In summary, we have defined cell wall changes that mediate adaptation of a fungal pathogen during conditions associated with human infection, including both high and low copper levels. In this way, the cell wall serves as both storage site for copper during low copper levels, as well as a copper-binding organelle to prevent excessive intracellular accumulation during copper toxicity. We have further defined cellular roles for a unique copper-binding protein that serves to mediate copper transfer between the fungal cell wall and copper import proteins.
Material and Methods
Strains, media and growth conditions
Cryptococcus neoformans strains used in this study are shown in Supp Table 1. All strains were generated in the C. neoformans var. grubii H99 background. For strain creation, DNA was introduced into C. neoformans by biolistic transformation [52]. Yeast extract (2%)-peptone (1%)-dextrose (2%) (YPD) medium supplemented with 2% agar and 100 μg ml-1 of nourseothricin (NAT), 200 μg ml-1 of neomycin (G418) or 200 μg ml-1 of hygromycin B (HYG) was used for colony selection after biolistic transformation. Cloning strategies as well as plasmids and oligos used for creation of Cryptococcus transformation contructs are described in Supp Table 2-3. Transformants were screened by PCR and Southern blot for intended mutations. Cbi1-HA expression among relevant transformants was confirmed by western blot.

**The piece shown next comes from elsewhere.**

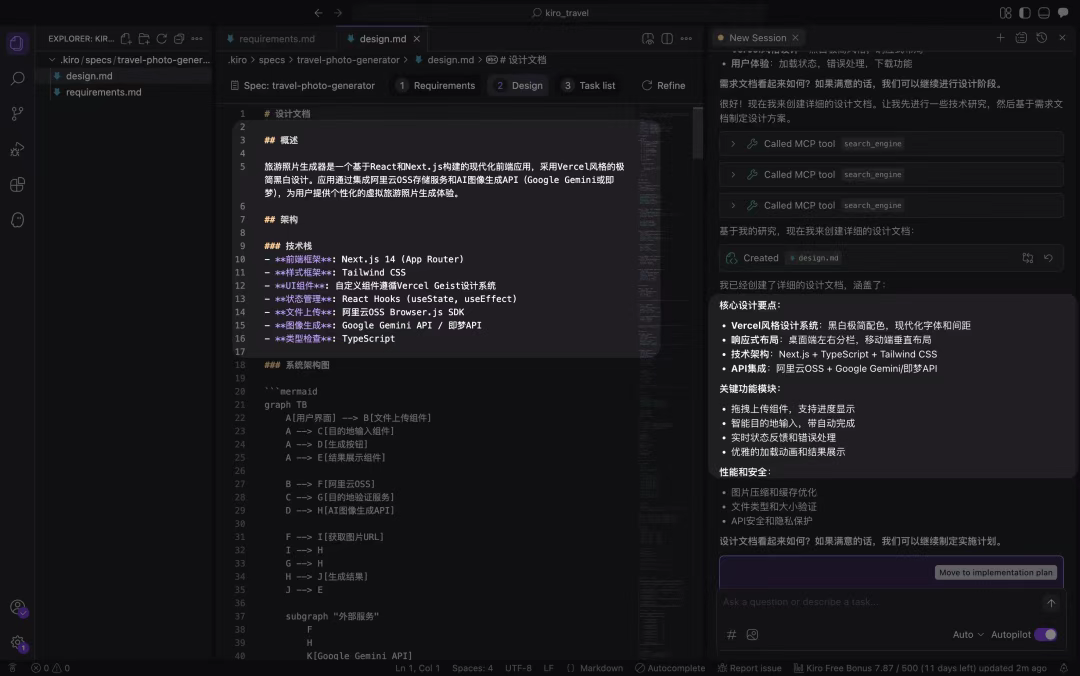The height and width of the screenshot is (676, 1080).
Task: Open the Kiro ghost panel icon
Action: 17,220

Strains were cultivated in either synthetic complete (SC) medium (MP Biomedicals) or YPD at 30°C. To induce Cu sufficiency or deficiency, media was supplemented with indicated concentrations of CuSO4 or the Cu+ chelator bathocuproine disulfonate (BCS), respectively. Alternatively, to BCS supplementation, strains were cultivated in Yeast extract-peptone medium supplemented with 3% Glycerol and 2% Ethanol (YPEG). For galactose-regulated expression induction, SC+2% Galactose (SC-Gal) or SC+2% Glucose (SC-Glu) was used and supplemented as indicated. To analyze cell wall associated phenotypes, caffeine (0.5 mg/ mL), NaCl (1.5 M), SDS (0.01%), Congo red (0.5%) and Calcofluor White (1.5 mg/mL) were added to SC medium supplemented with CuSO4 or BCS as indicated. For growth phenotype analysis on solid medium plates, a 6-fold serial dilution, starting at OD600 0.25, of strains was spotted and incubated for indicated time and temperature. For assessment of melanization, overnight cultures in YPD were washed once in PBS and resuspended in PBS to OD600 2.5. Next, 5 to 10 μL of the resuspended culture were spotted onto L-3,4-dihydroxyphenylalanine (L-DOPA) media (7.6 mM L-asparagine monohydrate, 5.6 mM glucose, 22 mM KH2PO4, 1 mM MgSO4.7H2O, 0.5 mM L-DOPA, 0.3 μM thiamine-HCl, 20 nM biotin, pH 5.6). L-DOPA plates were incubated at 30°C for 2 days. To induce capsule, strains were incubated in CO2-independent tissue culture medium supplemented as indicated (TC, Gibco) for 72 hours with shaking at 37°C, followed by staining with India Ink or fixation for scanning electron microscopy (SEM).
RNA isolation and qRT-PCR
For ROM2 transcript analysis C. neoformans overnight cultures grown in synthetic complete (SC) medium (MP Biomedicals) were diluted to OD600 0.3, and cultures were supplemented and cultivated as indicated. For cell wall synthesis genes transcript analysis and copper status analysis, C. neoformans overnight cultures grown in YPD medium were diluted to OD600 0.05, supplemented as indicated and cultivated for 24h at 30°C. For RNA extraction, cells were cultivated as indicated. Cultures were harvested, washed 1x with PBS and flash frozen on dry ice, followed by lyophilization. RNA was extracted using the RNeasy Plant Mini Kit (Qiagen) with optional on-column DNAse digestion. cDNA for real time-PCR (RT-PCR) was prepared using the Iscript cDNA synthesis kit (Biorad). For RT-PCR, cDNA was diluted 1:5 in RNase-free water, added to ITAQ Universal SYBR Green Supermix (Bio-Rad) per protocol instructions and analyzed on a CFX384 C1000 ThermoCycler (BioRad, ROM2 analysis and Cu status analysis). For analysis of cell wall transcripts, the diluted RNA was mixed with the PowerUP SYBR Green Master mix (applied biosystems) per protocol instruction and analyzed on a QuantStudio 6 Flex (applied biosystems). Oligos used for qRT-PCR analysis are shown in Supp Table 3. CT values were determined using the included CFX Maestro software (BioRad) or the QuantStudio 6 Flex, respectively. Gene expression values were normalized to the housekeeping gene GAPDH and expression fold changes determined by the ΔΔCT method. For all qRT-PCR studies, a minimum of 3 independent biological replicates were used for the analysis of mRNA expression changes.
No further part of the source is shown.